On February 16, 2010, President Obama announced $8.33 billion dollars in federal loan guarantees to construct the two AP1000 units at the Vogtle plant in Georgia. This continues a long tradition of meddling and favoritism (in other countries, we call giving tax money to private companies "corruption"). Corruption of course knows no technological boundaries; all forms of power production have been distorted by subsidy.

Time For A Level Playing Field

Nuclear power is the cleanest rapidly expandable source of electricity. It produces no greenhouse gases, no acid rain, no chemical pollutants. It doesn't need ecologically disruptive dams. It doesn't cover up thousands of square miles of forest with solar panels, it doesn't kill migrating birds with eyesore windmill blades.

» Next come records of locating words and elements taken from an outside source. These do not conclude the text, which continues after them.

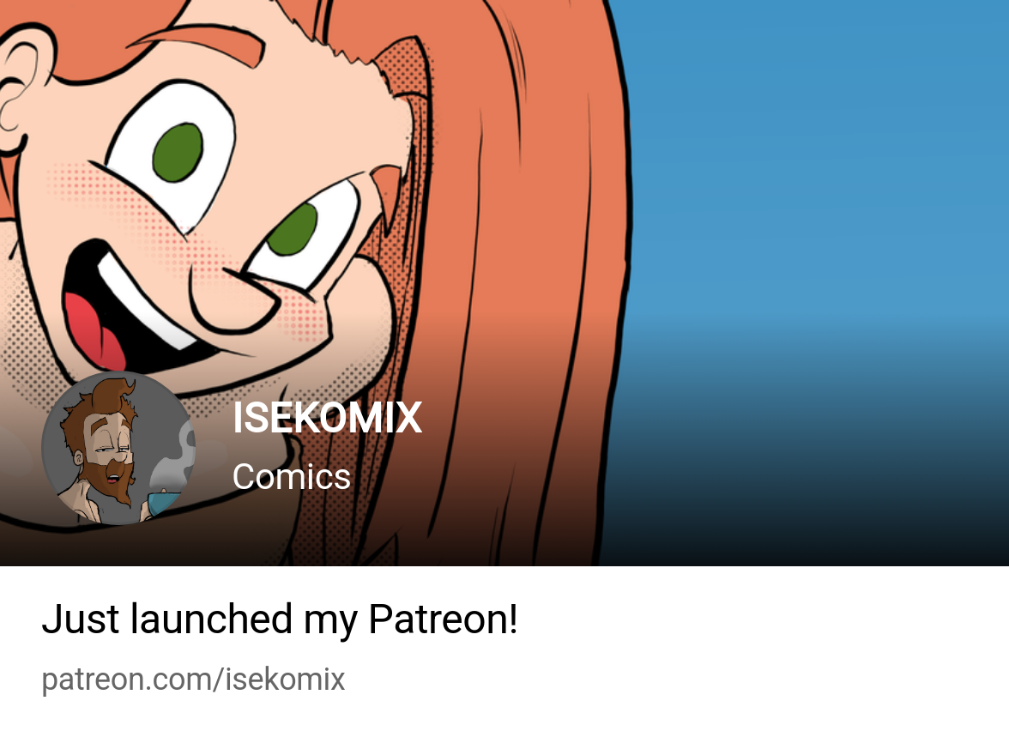Image resolution: width=1009 pixels, height=731 pixels.
Task: Click the banner character's larger green eye
Action: pyautogui.click(x=178, y=153)
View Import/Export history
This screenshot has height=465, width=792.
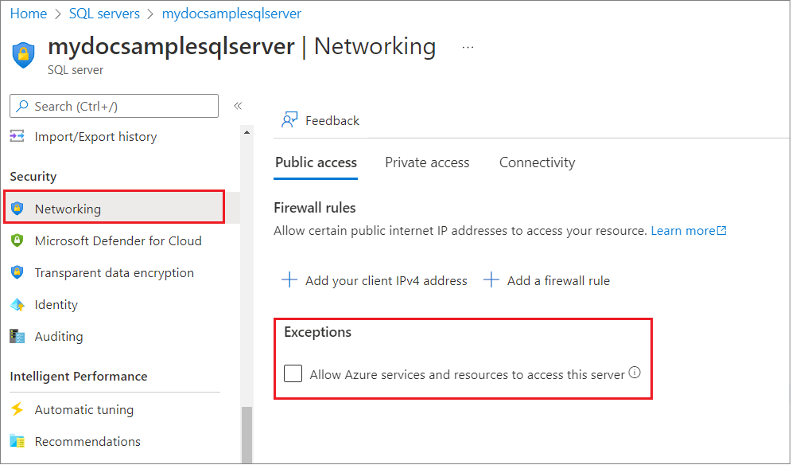pyautogui.click(x=94, y=136)
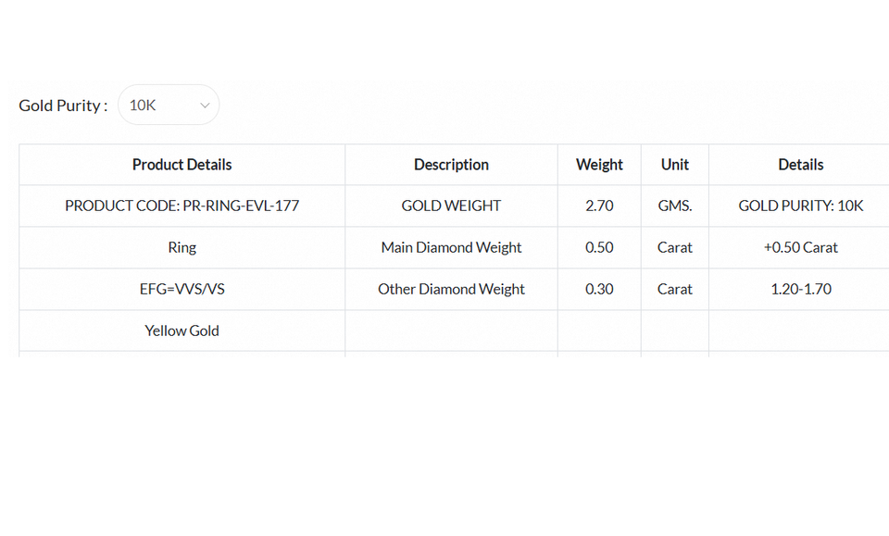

But is new nuclear technology better than other alternatives? That is the question that matters, and it can only be answered by the market. Let all power technologies compete against the same safety and emission standards, and all be liable for any damage they cause. Let coal plants have to meet the same radiation emission standards, and let non-subsidized solar plants pay for the forest land they cover up (and for their own capital costs).

Since the Congress and Administration can't seem to find anything to cut from the budget, here's a suggestion that would save a few billion: cut all corporate welfare to all forms of energy companies. Government bureaucracy is no more likely to pick the right technology this time than in the 1970s, when they decided to leave the US forever dependent on burning coal.

The "right technology" depends on time and place. Solar cells are fine, if they're covering buildings in Albuquerque instead of snowy forest in Vermont. Windmills, wood-burning plants, methane from cow pies, whatever can pull its weight on the market is great.

But neither windmills nor wood chips will take us to the stars.